Task to carry out: Only the lines from the line containing "Task: Click the Fonts folder icon" to the end of the material belong in the copy; set them down exactly, without pictures.

Listed records:
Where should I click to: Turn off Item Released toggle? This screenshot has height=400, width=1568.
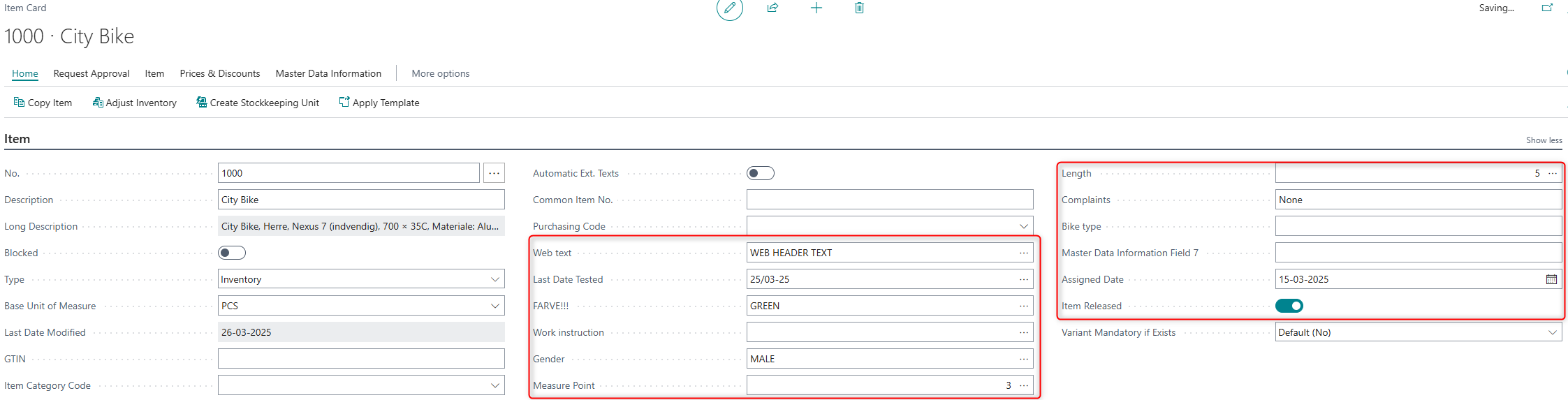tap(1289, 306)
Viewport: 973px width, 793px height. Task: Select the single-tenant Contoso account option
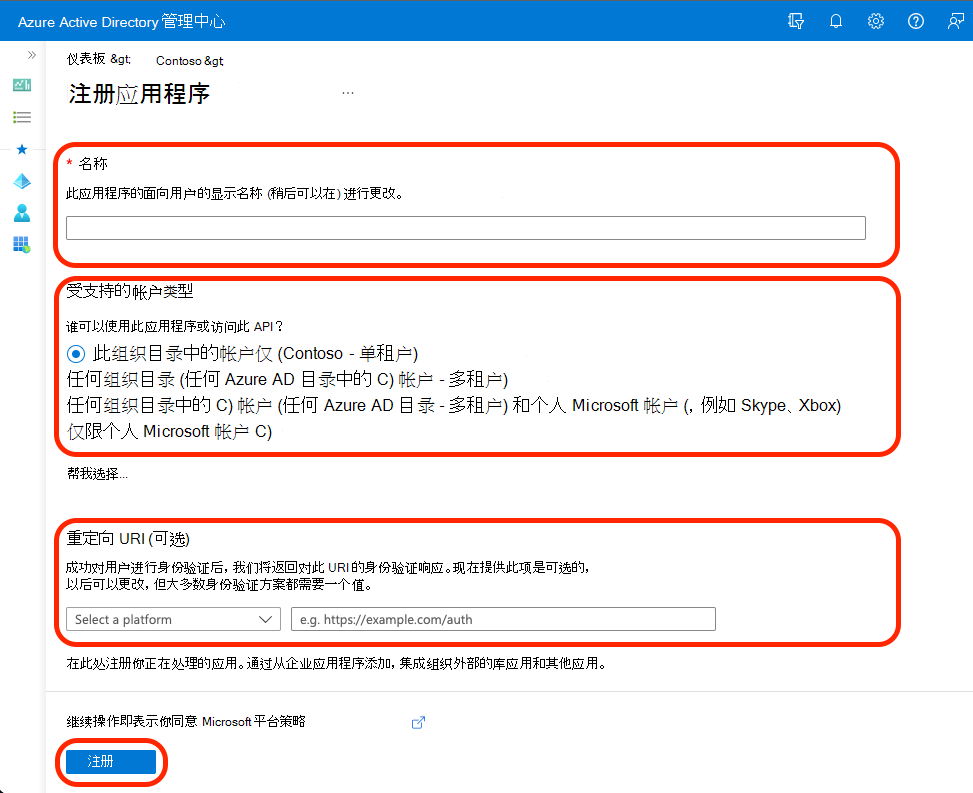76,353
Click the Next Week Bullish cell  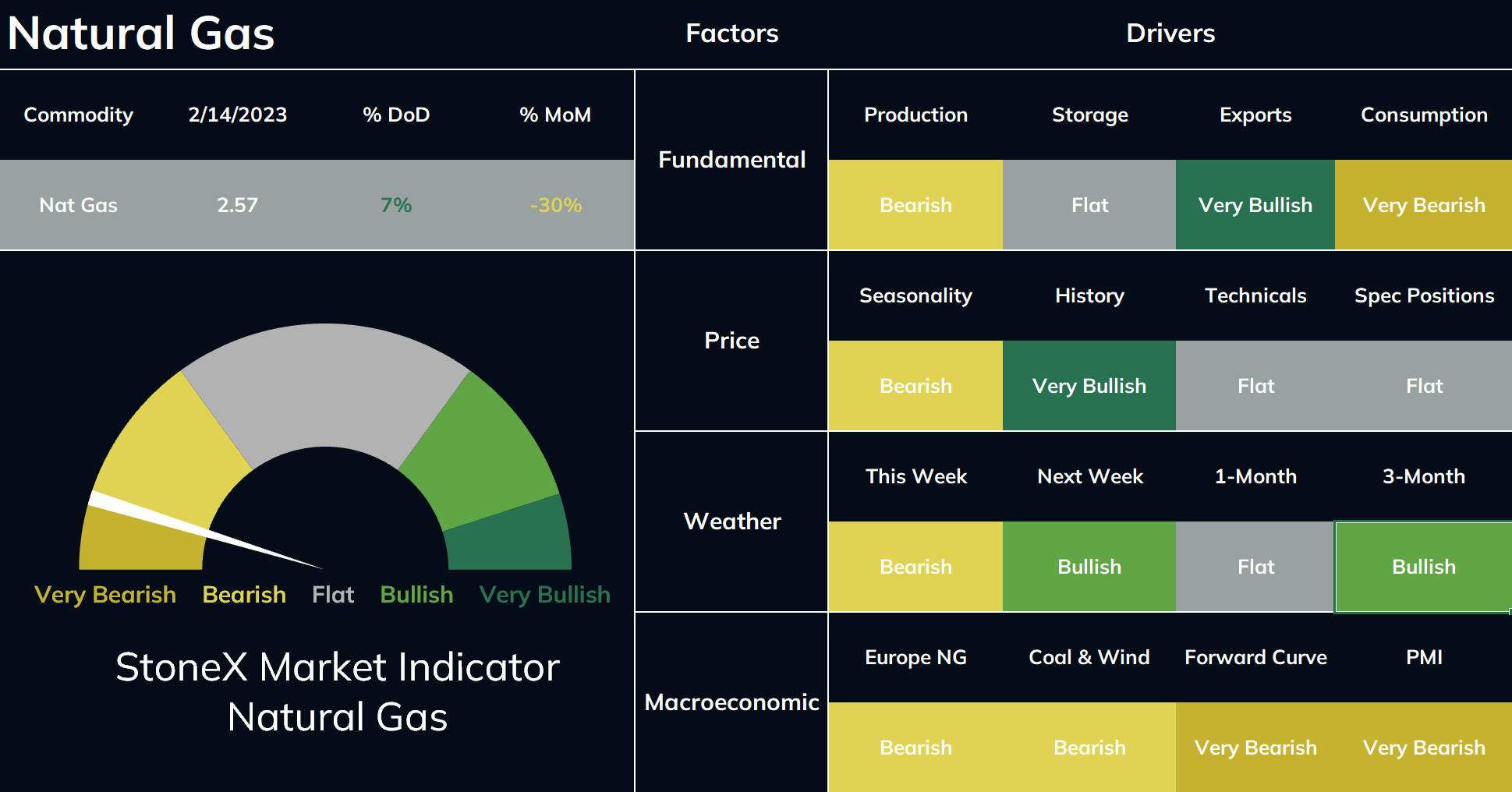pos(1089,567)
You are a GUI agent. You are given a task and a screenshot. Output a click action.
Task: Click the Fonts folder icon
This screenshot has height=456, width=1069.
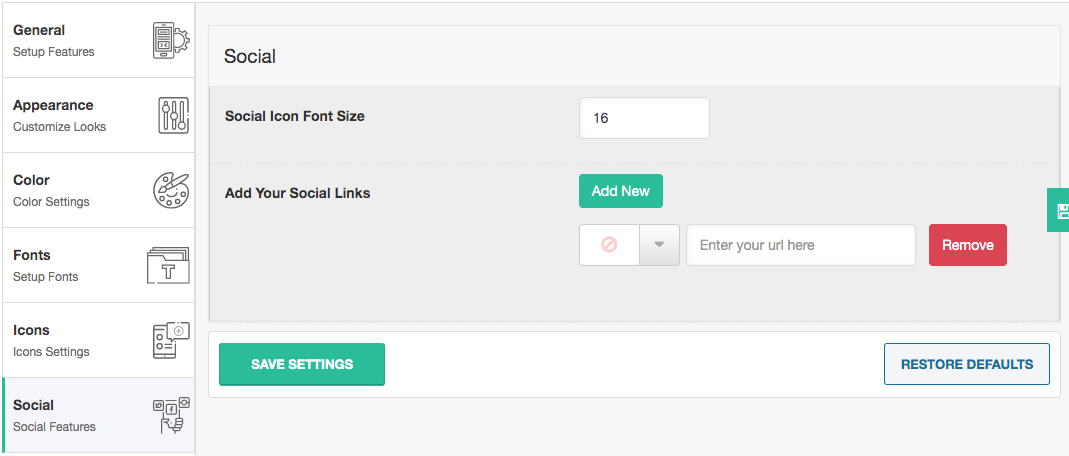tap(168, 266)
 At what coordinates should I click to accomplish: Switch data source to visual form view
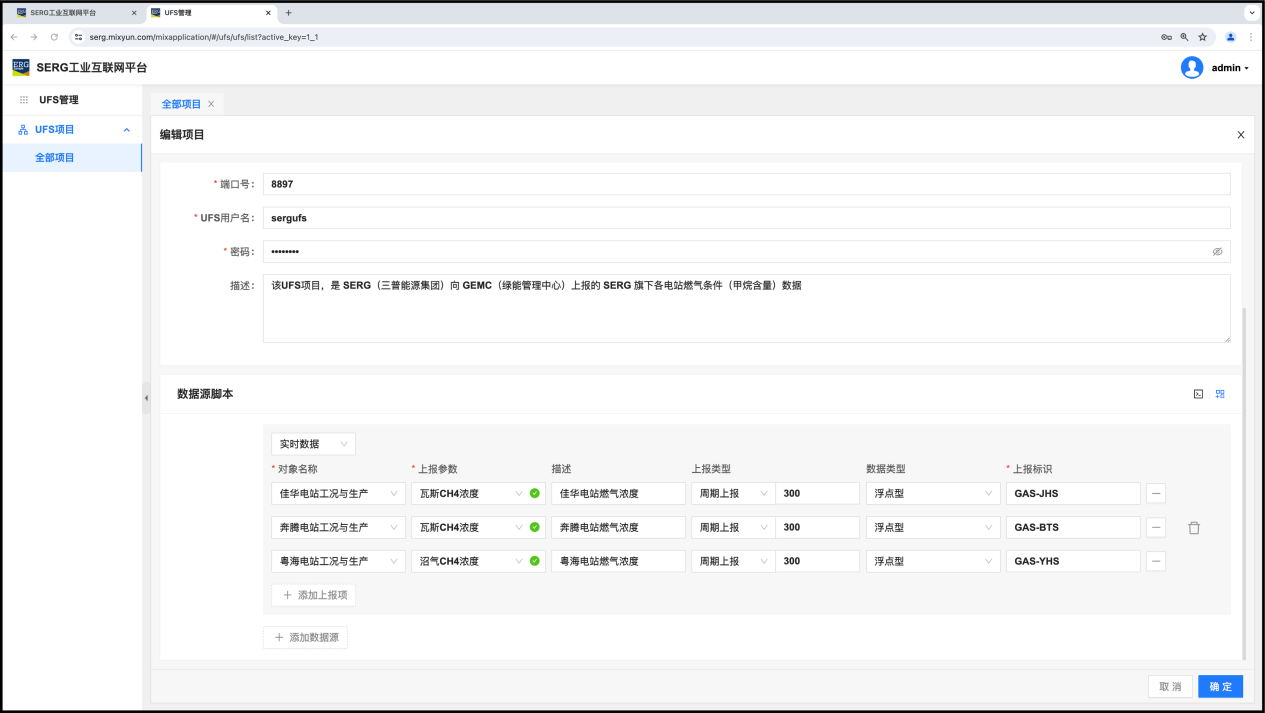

Written answer:
Task: Click the Fonts folder icon
This screenshot has height=456, width=1069.
tap(168, 266)
 At what coordinates should I click to accomplish: Switch data source to visual form view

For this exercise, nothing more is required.